One-step, off-the-shelf tool can help evaluate genetic cause of mitochondrial diseases

More powerful gene-sequencing tools have increasingly been uncovering disease secrets in DNA within the cell nucleus. Now a research team is expanding those rapid next-generation sequencing tests to analyze a separate source of DNA—within the genes inside mitochondria, cellular power plants that, when abnormal, contribute to complex, multisystem diseases.
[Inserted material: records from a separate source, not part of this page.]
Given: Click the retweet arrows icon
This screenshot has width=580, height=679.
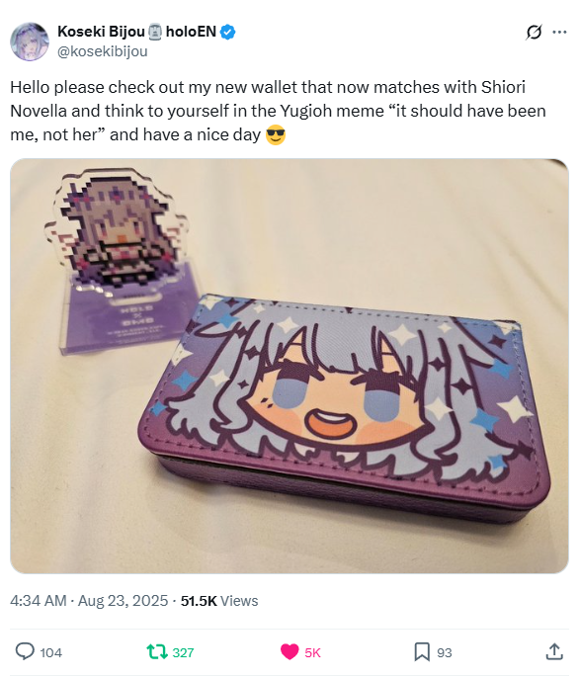Looking at the screenshot, I should (x=157, y=651).
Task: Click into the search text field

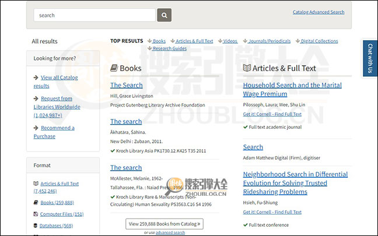Action: point(93,15)
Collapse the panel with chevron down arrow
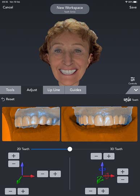This screenshot has width=140, height=196. pyautogui.click(x=136, y=90)
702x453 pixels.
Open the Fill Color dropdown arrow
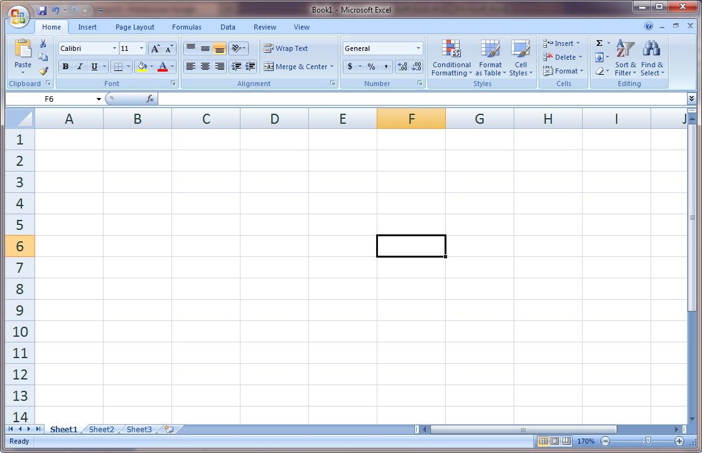coord(151,67)
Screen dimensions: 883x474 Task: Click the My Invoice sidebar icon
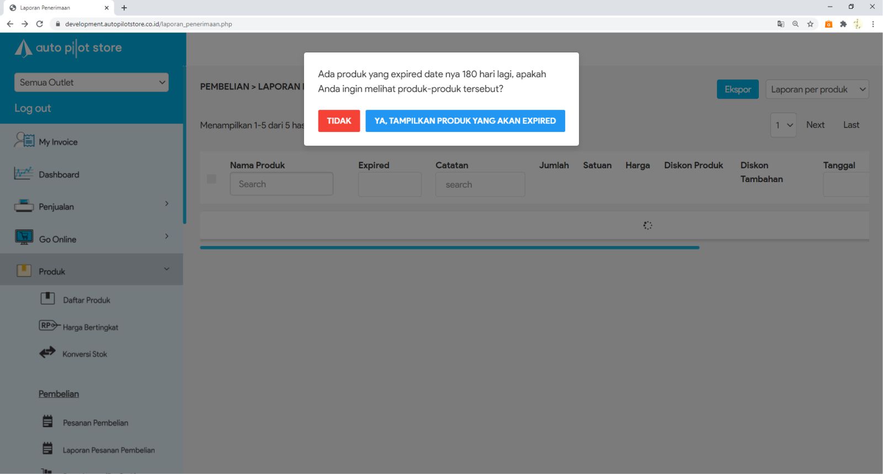coord(24,141)
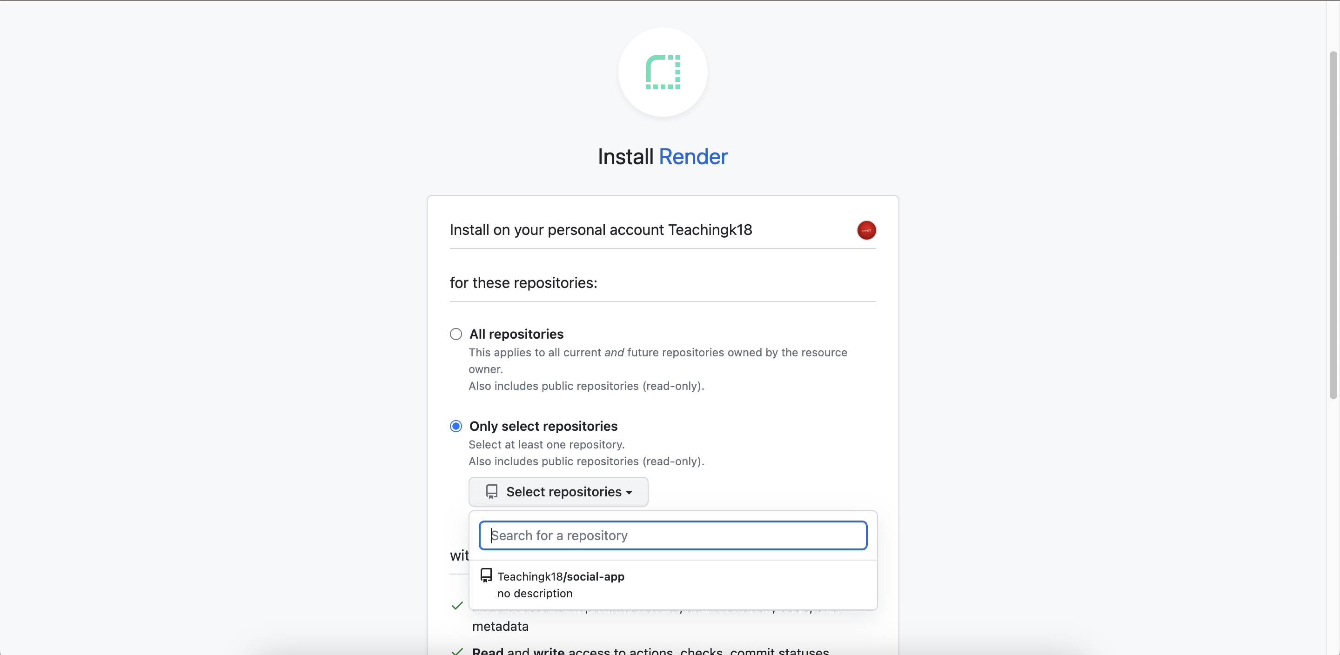Click the Teachingk18 account avatar
The width and height of the screenshot is (1340, 655).
point(866,230)
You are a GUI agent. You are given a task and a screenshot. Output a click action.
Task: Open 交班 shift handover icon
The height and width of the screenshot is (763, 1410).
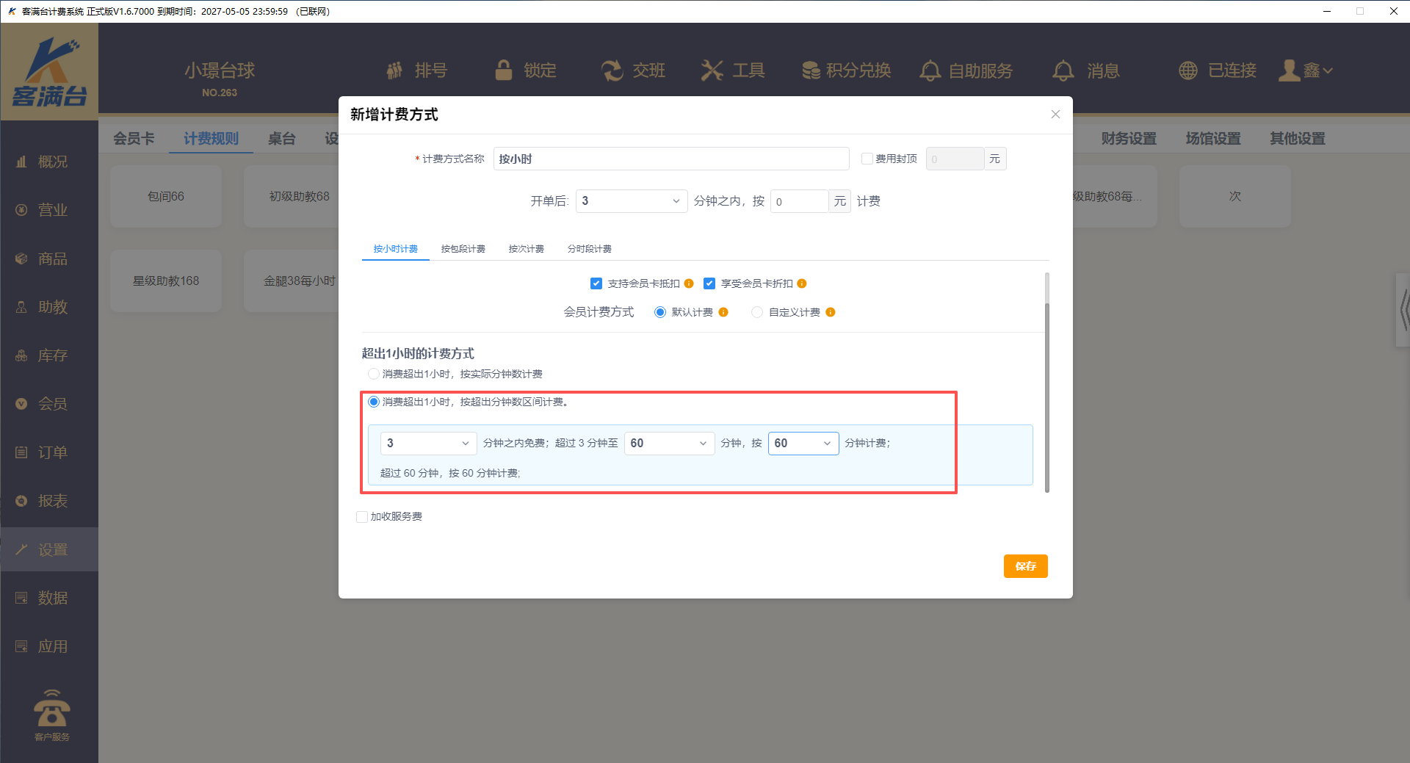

The study team, headed by a specialist in mitochondrial medicine at The Children's Hospital of Philadelphia (CHOP), adapted next-generation sequencing to simultaneously analyze the whole exome (all the protein-coding DNA) of nuclear genes and the mitochondrial genome. "A first step in developing treatments for a disease is to understand its precise cause," said Marni J. Falk, M.D., the director and attending physician in the Mitochondrial-Genetic Disease Clinic at Children's Hospital. "We have developed a one-step, off-the-shelf tool that analyzes both nuclear and mitochondrial DNA to help evaluate the genetic cause of suspected mitochondrial disease."

Falk and colleagues describe their customized, comprehensive test, which they call the "1:1000 Mito-Plus Whole-Exome" kit, in the journal Discovery Medicine, published Dec. 26, 2012. Her co-corresponding author, biostatistician Xiaowu Gai, Ph.D., now of the Loyola University Stritch School of Medicine, collaborated on developing the test while at Children's Hospital.

While each mitochondrial disease is very rare in the population, hundreds of causes of mitochondrial diseases are known. Some originate in mutations in DNA specific to the mitochondria, tiny structures located outside the cell nucleus, while many other mitochondrial diseases are based in nuclear DNA genes that affect mitochondrial function. The role of mitochondria in human disease has been recognized only since the 1980s, based on pioneering research by Douglas C. Wallace, Ph.D., now at Children's Hospital, and a co-author of the current study.

Many mitochondrial diseases remain poorly understood. One complicating factor is heteroplasmy—a mixture of mutated and normal mitochondrial genomes within the same cells or tissues. In contrast to conventional gene sequencing, which can detect only heteroplasmic mutations that reach levels of at least 30 to 50 percent, the customized kit has the sensitivity to detect mitochondrial genome mutations present at levels as low as 8 percent. To achieve their results, the study team adapted an existing whole-exome sequencing kit from Agilent Technologies, expanding it to encompass the mitochondrial genome.

The availability of the new kit, said Falk, if used for either clinical or research purposes, may shorten the "diagnostic odyssey" experienced by many patients and families seeking the cause of debilitating and puzzling symptoms. "Many families travel from one specialist to another for years, searching for the cause of their rare disease," she says. Specific treatments are not always available, but identifying their disease cause may be the first step toward discovering treatments.

A second recent study by Falk and colleagues reviews progress in diagnosing mitochondrial disease, through their experience at a single center over a rapidly changing three-year period before whole-exome sequencing was generally available. The retrospective review in Neurotherapeutics, published Dec. 27, 2012, covers 152 child and adult patients evaluated at CHOP's Mitochondrial-Genetics Diagnostic Clinic from 2008 to 2011.

"Before 2005, very few individuals could receive definitive molecular diagnoses for mitochondrial diseases, because of limitations in both knowledge and technology," said Falk. "Since that time, the clinical ability to sequence whole mitochondrial DNA genomes has significantly improved the diagnosis of many mitochondrial disorders."

During the study period covered in the review article, the clinic at CHOP confirmed definite mitochondrial disease in 16 percent of patients and excluded primary mitochondrial disease in 9 percent. While many diagnostic challenges clearly remain, Falk says the advent of massively parallel nuclear exome sequencing is revealing increasingly more of the genes in nuclear DNA that affect mitochondrial function, and the precise genetic disorder in a given patient, even if it is novel or uncommon. She added that molecular genetics is yielding a more nuanced understanding of the cellular pathways underlying symptoms in many mitochondrial disorders. "Those pathways offer potential new targets for treating these disorders," said Falk.